Audio Sentiment Analysis with Spectrogram Representations and Transformer Models
- ,
- Yang Liub(Author),
- Mohd Anwara(Author)
- aNorth Carolina Agricultural and Technical State University,
- bNorth Carolina Central University
Abstract
Recent advancements in the domain of computer vision have enabled the analysis of audio spectrograms. In this paper, we present a novel approach that leverages spectrogram representations and Transformer architectures for multilingual audio sentiment analysis. We investigate the suitability of Transformer models for audio sentiment analysis tasks and evaluate their effectiveness relative to convolutional neural network (CNN) models.
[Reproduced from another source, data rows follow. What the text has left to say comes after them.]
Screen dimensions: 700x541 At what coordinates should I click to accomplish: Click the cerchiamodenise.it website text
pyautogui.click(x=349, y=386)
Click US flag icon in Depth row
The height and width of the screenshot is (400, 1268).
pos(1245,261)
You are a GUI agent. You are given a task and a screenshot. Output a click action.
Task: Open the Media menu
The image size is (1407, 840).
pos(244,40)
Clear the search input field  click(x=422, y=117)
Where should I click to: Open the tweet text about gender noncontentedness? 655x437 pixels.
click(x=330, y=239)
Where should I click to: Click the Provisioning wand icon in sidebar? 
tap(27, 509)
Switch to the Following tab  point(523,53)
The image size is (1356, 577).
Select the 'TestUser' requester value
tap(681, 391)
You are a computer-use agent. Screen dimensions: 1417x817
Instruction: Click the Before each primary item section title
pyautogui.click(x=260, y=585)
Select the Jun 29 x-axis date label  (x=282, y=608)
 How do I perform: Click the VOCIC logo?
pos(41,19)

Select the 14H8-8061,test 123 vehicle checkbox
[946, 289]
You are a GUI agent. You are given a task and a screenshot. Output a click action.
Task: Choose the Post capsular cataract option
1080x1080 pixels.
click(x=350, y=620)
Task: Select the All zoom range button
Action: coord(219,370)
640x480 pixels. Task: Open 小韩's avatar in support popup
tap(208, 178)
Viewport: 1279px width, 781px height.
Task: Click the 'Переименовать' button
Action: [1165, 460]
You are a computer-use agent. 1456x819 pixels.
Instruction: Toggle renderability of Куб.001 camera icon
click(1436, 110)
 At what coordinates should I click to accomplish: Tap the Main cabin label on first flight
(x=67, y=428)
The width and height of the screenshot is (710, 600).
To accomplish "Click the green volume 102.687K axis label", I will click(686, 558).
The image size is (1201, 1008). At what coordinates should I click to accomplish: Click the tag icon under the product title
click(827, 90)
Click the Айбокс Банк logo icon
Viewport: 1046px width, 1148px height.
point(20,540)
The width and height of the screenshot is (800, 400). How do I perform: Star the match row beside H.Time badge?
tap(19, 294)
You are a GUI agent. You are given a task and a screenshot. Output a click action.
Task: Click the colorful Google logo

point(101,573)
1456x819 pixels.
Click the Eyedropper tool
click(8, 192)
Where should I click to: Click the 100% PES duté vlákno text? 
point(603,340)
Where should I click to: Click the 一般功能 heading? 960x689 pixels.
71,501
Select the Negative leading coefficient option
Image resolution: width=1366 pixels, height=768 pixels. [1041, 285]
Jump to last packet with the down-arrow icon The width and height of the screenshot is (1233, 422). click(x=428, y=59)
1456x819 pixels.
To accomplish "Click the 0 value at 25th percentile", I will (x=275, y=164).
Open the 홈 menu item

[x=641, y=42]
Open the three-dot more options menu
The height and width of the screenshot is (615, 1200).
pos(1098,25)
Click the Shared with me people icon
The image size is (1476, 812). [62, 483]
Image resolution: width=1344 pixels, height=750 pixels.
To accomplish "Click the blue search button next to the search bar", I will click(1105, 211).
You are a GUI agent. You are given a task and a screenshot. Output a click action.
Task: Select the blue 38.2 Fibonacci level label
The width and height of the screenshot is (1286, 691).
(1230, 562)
Our findings show that Transformer models outperform CNN models, establishing their effectiveness in the audio sentiment analysis tasks. We built a Transformer model with multiple encoders that use multi-head attention and feed-forward neural networks to analyze audio sentiment. We then applied layer normalization and dropout techniques, followed by hyperparameter tuning, which resulted in optimal performance. Transformer achieved the highest accuracy of 87% in an experiment to classify sentiment on multilingual film clips using the EmoFilms dataset. In conclusion, our research presents a novel approach for analyzing audio sentiment by using spectrograms derived from a multilingual dataset, a method that has not been extensively explored in this field.